Trabalhar com o tema da maternidade sempre é um grande desafio, ora por tratar de um tema bastante delicado, ora pelo desafio de não se deixar levar ao caricato do papel de mãe protetora, como é comumente tratado. Gustavo Pizzi, diretor de Benzinho (2017), abraça e se debruça sobre a adversidade de Irene (Karine Teles) tomada pelos sentimentos da ida de seu filho, Fernando (Konstantinos Sarris) em sua ida para a Alemanha ao ganhar uma bolsa profissional para jogar handebol. Embora a roupagem de família brasileira de classe média baixa, sustentada basicamente pelo pai (Otávio Müller), dê o tempero ao longa, o filme — que é muito bem produzido e tem uma estética bastante instigante — deixa a desejar no desenvolvimento da temática materna, sua questão principal.
Aclamado no Festival de Sundance (aliás, a proposta tem muito em paralelo com o próprio festival), Benzinho tenta encaixar estereótipos muito bem formatados na cultura brasileira a um próximo nível, de empatia do espectador. Talvez o faça muito bem, visto que muitas situações ali presentes são do cotidiano de uma relevante parcela de famílias brasileiras. As dificuldades financeiras, os contratempos de sonhos não realizados, e até mesmo a violência doméstica são artifícios que o diretor se utiliza para caracterizar o cotidiano de uma família comum, que sofre pela futura ausência do filho mais do que necessariamente do que pelas intempéries da rotina atribulada.
‘Benzinho’ trabalha com uma estética apurada em torno de temas complexos, como maternidade, dificuldades financeiras e abuso doméstico.
Há uma escolha muito bem formatada de trabalhar com leveza e tom de conciliação temas que, de certo modo, deveriam ser muito melhor aprofundados.
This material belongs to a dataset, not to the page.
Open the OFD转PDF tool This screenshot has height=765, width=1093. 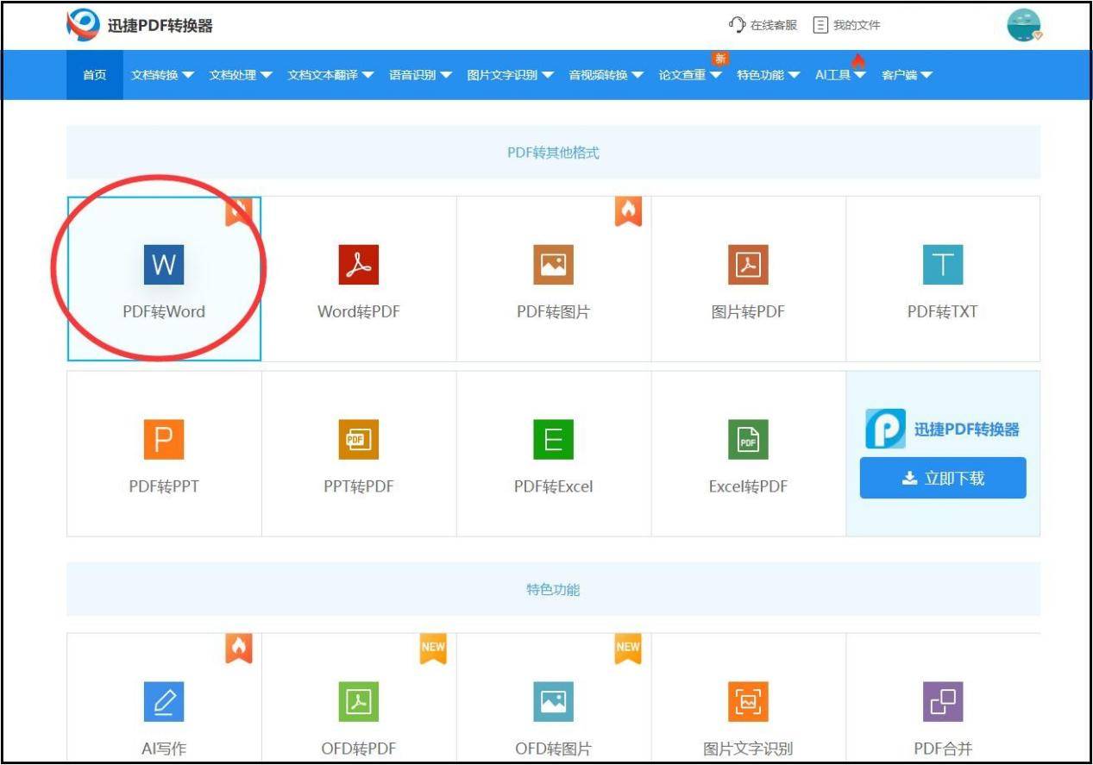357,714
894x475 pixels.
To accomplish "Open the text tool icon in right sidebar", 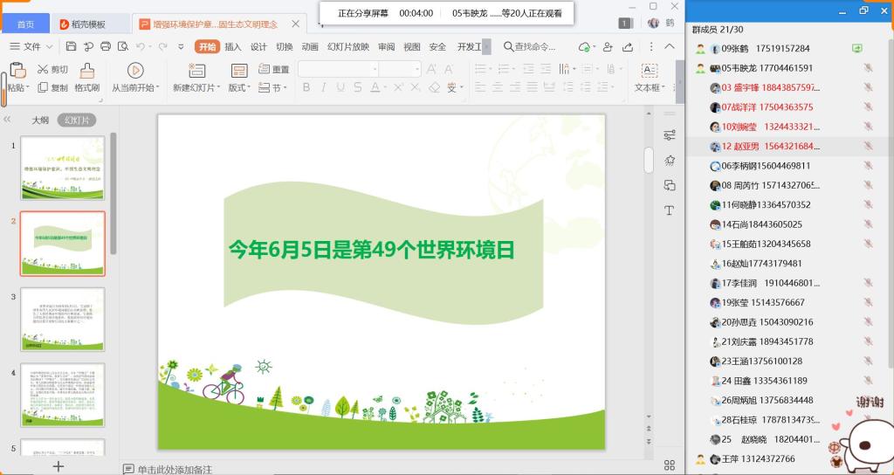I will [670, 210].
Por exemplo, há na relação de Irene e do marido uma cumplicidade que chega a beirar o banal, mesmo com o drama em relação à ida do filho para a Alemanha. Na própria tentativa de Irene em deixar seus sentimentos de lado para deixar o filho alavancar voo em uma nova jornada existe uma espécie de má alquimia, como se, no fundo, tudo aquilo não passasse de apenas mais uma fase da vida, tanto do garoto quanto da mãe.
Talvez o melhor trunfo do filme de Pizzi seja a relação da personagem de Karine Teles com a irmã, Sônia, interpretada por Adriana Esteves, que agarram-se uma a outra: uma tomada pela saudade premeditada do filho, e a outra pela questão do abuso doméstico que sofria do marido. Porém, mesmo assim, a sororidade — uma palavra muito em voga, é verdade — deixa apenas um desejo de aprofundamento em torno do tema que não se concretiza e dá lugar às demais problemáticas do filme.
Ora, Benzinho se encaixa muito bem como um longa-metragem pronto e feito para Sundance: seja pela escolha de um drama comovente, seja pela estética mais alternativa. Ainda assim, peca pela falta de realismo e por querer envolver um universo de tramas que poderia ser muito mais complexo. O papel da maternidade, no fundo, seja por escolha ou não, é apenas um complemento de um ensaio que divaga esteticamente dentro do lugar comum da maternidade na classe média brasileira, mas não chega necessariamente a um ponto em específico.
Embora positivo, o final do longa-metragem deixa arestas e interpretações abertas que cabem ao próprio espectador decidir, compreender ou simplesmente jogar fora. Benzinho funciona sim como ensaio estético que toca em um tema universal, mas de maneira muito aliviada em termos de realidade.